There are a number of strands of work we wish to draw to the Committee's attention at this stage:

·  We have gone to tender for a partner to conduct a three year study on the impact of revalidation, which is scheduled to commence in the summer. This is a significant operational and financial commitment by the GMC which we hope reflects how seriously we take our obligation to demonstrate the value of revalidation.

·  The most recent NHS England Revalidation Support Team report published in March 2014, shows the positive impact that the introduction of revalidation is already having on the number and quality of annual appraisals of doctors and it suggests the new system may be helping to spot concerns at an earlier stage.

·  The Department of Health (England) are in the process of tendering for an evaluation which will look at the benefits and impact of revalidation in England.

·  The NHS Revalidation Support Team commissioned the King's Fund to conduct a qualitative assessment of the impact to date of revalidation on the behaviour of doctors and the culture of organisations within seven case study sites across England. Their report, 'Medical revalidation: From compliance to commitment' published in March 2014, highlighted that revalidation has been successful in helping to achieve compliance in the appraisal process for doctors.

·  Across the UK, around 1.5% of doctors have had their revalidation dates deferred because of an ongoing local process. This happens where the Responsible Officer feels unable to make a positive recommendation to the GMC until the outcome of that local process is known. This will usually involve a review of concerns about a doctor's practice. It is too early to say whether the introduction of revalidation is driving the investigation of these concerns but it may be an early indicator.

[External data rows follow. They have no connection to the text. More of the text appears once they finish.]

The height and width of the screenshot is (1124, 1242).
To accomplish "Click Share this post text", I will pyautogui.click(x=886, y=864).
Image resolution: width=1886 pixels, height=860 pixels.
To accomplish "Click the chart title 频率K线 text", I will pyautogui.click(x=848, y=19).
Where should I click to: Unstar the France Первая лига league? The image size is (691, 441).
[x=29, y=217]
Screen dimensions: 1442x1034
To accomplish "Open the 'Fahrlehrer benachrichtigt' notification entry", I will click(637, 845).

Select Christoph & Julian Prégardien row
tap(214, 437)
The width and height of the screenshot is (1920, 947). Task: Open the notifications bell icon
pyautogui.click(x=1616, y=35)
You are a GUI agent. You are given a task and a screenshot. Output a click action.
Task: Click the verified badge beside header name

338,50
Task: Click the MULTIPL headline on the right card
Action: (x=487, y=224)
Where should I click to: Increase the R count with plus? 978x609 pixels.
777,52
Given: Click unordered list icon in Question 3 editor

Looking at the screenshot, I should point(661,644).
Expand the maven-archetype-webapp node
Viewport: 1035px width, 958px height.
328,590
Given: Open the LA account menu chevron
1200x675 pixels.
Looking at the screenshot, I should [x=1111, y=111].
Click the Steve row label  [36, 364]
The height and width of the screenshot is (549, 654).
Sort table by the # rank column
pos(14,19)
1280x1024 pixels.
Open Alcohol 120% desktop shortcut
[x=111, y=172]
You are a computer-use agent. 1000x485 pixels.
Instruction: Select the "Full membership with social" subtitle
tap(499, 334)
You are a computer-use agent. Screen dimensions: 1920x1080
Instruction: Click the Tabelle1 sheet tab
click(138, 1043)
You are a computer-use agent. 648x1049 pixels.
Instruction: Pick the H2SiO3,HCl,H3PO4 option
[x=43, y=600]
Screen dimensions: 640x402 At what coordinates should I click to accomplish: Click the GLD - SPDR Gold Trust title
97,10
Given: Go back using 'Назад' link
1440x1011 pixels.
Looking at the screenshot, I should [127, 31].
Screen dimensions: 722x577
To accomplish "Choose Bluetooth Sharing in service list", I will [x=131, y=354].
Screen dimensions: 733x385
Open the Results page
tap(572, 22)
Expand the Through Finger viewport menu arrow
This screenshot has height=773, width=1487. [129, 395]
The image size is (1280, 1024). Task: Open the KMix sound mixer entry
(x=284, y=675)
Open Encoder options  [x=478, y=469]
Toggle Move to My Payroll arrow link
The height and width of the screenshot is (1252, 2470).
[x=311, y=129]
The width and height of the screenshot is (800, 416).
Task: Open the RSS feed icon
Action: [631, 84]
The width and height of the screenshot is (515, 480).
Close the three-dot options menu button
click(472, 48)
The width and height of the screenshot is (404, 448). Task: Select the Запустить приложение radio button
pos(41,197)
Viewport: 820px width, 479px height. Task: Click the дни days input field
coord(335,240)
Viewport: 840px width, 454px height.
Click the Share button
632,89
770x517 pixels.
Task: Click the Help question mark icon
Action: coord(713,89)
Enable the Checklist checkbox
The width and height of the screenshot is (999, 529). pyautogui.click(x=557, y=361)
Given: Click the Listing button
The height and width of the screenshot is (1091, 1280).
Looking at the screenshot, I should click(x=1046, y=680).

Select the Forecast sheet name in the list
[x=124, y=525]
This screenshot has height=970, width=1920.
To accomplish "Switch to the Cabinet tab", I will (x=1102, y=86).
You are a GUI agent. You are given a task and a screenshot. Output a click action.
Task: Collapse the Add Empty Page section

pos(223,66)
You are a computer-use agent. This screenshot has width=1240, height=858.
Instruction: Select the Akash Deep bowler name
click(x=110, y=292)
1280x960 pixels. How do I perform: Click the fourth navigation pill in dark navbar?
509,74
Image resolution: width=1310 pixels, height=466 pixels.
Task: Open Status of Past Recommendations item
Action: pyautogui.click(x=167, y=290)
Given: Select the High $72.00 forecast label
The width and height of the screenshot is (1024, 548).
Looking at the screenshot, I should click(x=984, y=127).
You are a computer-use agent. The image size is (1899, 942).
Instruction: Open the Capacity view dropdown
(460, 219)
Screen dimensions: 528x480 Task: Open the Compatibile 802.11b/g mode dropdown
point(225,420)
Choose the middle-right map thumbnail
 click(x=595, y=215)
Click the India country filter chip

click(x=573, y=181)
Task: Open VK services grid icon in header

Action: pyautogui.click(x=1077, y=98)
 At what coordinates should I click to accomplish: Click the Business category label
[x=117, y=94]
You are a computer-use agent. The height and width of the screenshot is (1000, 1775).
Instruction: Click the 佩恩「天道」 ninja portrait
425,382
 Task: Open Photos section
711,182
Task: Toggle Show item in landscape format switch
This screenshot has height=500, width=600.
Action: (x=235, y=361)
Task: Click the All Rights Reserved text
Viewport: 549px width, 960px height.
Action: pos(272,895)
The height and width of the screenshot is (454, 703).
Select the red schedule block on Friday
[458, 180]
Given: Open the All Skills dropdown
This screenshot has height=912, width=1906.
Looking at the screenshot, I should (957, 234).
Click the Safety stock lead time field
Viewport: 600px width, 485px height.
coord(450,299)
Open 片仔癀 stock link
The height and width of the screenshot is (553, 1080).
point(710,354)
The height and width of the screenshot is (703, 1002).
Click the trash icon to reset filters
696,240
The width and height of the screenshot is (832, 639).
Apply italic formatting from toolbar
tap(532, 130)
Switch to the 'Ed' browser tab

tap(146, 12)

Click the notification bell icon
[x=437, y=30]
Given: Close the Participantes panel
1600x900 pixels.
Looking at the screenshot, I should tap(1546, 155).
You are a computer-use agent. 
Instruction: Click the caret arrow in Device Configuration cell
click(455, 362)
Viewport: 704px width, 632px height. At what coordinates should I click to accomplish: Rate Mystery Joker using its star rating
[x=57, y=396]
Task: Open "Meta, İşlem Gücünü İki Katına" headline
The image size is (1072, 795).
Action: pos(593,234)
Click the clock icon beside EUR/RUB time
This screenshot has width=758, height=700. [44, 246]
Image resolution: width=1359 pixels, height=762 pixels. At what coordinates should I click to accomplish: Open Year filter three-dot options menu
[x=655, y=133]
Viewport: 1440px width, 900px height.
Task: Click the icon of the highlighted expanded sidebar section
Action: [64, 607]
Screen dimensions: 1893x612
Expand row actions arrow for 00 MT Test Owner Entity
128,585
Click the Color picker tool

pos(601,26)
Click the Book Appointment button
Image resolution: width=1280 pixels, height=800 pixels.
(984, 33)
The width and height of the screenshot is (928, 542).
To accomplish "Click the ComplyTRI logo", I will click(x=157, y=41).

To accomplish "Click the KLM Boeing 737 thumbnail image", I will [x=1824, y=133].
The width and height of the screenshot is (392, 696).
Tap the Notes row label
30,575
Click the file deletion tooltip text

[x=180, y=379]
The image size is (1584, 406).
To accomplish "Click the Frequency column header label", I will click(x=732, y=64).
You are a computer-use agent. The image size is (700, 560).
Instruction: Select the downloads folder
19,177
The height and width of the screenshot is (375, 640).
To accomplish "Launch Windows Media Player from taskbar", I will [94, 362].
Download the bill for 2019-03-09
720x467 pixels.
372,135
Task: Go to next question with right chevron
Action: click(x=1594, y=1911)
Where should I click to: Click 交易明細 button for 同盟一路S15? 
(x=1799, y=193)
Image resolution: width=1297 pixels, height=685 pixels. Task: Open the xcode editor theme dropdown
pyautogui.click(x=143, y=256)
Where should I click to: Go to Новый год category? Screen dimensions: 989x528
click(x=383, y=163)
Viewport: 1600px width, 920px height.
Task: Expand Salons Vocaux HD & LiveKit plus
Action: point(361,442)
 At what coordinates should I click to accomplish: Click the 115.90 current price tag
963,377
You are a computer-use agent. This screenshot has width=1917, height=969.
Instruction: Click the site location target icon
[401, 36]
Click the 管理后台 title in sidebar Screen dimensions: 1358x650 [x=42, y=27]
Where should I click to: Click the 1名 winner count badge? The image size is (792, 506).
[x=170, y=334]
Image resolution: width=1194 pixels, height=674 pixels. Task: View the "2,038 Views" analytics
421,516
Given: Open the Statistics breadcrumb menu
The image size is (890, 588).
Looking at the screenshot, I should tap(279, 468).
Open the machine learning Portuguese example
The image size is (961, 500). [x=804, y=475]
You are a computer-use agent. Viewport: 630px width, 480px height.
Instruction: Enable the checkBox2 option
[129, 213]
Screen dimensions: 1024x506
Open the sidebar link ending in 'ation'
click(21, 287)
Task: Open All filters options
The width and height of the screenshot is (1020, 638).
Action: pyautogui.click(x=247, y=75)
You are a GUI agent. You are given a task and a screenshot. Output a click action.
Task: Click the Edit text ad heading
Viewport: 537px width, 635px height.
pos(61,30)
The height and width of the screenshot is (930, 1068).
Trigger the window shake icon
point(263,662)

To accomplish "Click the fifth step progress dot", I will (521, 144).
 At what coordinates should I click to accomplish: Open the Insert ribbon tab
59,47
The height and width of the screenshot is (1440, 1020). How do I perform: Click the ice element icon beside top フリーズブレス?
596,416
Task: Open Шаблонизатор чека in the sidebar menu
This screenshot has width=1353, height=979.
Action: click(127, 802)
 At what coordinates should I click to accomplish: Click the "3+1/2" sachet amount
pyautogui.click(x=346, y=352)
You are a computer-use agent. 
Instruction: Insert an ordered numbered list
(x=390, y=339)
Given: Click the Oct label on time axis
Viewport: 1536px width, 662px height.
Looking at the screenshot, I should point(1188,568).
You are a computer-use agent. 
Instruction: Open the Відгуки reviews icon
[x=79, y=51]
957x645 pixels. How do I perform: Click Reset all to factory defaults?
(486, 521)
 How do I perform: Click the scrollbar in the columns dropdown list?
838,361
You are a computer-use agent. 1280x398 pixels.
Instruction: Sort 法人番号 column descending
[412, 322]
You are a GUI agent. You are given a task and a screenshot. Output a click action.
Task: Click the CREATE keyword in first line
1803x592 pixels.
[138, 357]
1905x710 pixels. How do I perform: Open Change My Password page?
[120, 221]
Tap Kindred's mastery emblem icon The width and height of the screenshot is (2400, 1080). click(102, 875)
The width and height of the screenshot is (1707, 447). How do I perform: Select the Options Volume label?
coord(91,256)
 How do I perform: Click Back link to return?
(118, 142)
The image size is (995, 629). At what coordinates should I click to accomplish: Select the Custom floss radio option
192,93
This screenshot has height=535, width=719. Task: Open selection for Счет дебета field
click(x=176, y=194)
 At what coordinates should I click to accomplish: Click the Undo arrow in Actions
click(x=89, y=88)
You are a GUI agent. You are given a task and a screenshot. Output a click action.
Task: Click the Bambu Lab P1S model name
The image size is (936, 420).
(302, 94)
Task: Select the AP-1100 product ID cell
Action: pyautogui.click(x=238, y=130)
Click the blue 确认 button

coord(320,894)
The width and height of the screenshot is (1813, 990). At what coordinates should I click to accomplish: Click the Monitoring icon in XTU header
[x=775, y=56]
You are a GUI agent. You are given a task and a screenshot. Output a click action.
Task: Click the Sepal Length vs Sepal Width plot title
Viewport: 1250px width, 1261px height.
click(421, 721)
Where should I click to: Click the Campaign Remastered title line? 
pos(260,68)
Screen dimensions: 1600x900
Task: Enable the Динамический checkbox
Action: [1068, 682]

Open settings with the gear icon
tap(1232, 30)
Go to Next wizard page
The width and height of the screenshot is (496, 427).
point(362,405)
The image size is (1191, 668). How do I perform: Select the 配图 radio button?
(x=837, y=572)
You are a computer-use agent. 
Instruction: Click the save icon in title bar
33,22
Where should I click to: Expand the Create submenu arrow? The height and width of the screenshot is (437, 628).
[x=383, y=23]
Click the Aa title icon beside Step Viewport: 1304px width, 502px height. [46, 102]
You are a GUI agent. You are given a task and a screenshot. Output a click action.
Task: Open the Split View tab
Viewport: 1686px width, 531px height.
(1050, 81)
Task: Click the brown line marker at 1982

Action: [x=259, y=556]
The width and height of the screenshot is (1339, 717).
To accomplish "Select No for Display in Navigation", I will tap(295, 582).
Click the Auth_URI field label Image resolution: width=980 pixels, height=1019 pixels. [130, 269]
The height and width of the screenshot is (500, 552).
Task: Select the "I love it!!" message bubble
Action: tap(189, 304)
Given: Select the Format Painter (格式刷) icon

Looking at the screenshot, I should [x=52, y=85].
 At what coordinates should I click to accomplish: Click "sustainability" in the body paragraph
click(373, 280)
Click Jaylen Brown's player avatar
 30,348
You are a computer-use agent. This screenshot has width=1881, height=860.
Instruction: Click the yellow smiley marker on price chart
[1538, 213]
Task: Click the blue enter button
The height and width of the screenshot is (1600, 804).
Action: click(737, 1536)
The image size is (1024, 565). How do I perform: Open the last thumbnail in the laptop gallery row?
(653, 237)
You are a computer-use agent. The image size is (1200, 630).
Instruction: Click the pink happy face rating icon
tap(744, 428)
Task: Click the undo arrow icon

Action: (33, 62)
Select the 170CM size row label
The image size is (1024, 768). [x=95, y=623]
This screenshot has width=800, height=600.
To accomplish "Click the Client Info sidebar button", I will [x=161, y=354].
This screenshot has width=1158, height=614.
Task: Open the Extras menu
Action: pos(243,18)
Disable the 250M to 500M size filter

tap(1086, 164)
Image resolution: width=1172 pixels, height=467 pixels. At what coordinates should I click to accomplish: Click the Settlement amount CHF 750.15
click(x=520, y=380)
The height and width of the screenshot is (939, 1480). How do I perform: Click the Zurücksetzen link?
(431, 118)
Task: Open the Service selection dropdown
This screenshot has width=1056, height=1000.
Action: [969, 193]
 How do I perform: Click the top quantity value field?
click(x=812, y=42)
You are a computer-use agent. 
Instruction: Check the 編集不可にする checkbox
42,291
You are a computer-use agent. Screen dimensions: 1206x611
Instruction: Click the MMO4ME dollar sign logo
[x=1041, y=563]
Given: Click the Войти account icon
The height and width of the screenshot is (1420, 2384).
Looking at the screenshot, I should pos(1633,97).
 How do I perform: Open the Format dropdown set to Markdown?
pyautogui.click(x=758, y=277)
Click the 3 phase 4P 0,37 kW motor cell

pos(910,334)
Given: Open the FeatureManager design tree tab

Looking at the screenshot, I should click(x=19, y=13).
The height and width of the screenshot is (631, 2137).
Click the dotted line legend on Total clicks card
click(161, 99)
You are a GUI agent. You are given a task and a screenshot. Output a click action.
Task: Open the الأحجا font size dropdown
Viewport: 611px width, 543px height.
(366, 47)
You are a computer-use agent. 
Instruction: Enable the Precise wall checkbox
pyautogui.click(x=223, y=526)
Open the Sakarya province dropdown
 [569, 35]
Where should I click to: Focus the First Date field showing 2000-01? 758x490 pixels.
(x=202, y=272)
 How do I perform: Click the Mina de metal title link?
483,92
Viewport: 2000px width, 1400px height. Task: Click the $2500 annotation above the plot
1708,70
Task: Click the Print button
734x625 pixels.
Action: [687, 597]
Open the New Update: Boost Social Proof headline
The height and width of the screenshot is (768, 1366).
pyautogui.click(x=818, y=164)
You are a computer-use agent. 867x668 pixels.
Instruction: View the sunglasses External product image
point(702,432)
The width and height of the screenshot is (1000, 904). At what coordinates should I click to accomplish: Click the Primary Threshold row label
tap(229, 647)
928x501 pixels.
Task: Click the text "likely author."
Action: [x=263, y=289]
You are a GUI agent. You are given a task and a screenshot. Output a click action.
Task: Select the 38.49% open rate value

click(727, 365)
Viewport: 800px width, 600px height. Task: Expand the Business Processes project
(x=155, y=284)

The Committee notes that the tone and emphasis around Responsible Officers has altered as revalidation has been launched. The implication of the GMC's most recent remarks appears to be that Responsible Officers may not be held to account for a doctor's performance on an individual basis in the same way as was originally envisaged. The Committee is concerned about this development and recommends that the GMC should clarify precisely the nature of the personal responsibility of the Responsible Officer. (Paragraph 26)

We do not believe our approach to working with, or our expectations of Responsible Officers, has changed. We therefore regret that the Committee has concluded that our oral evidence suggests otherwise.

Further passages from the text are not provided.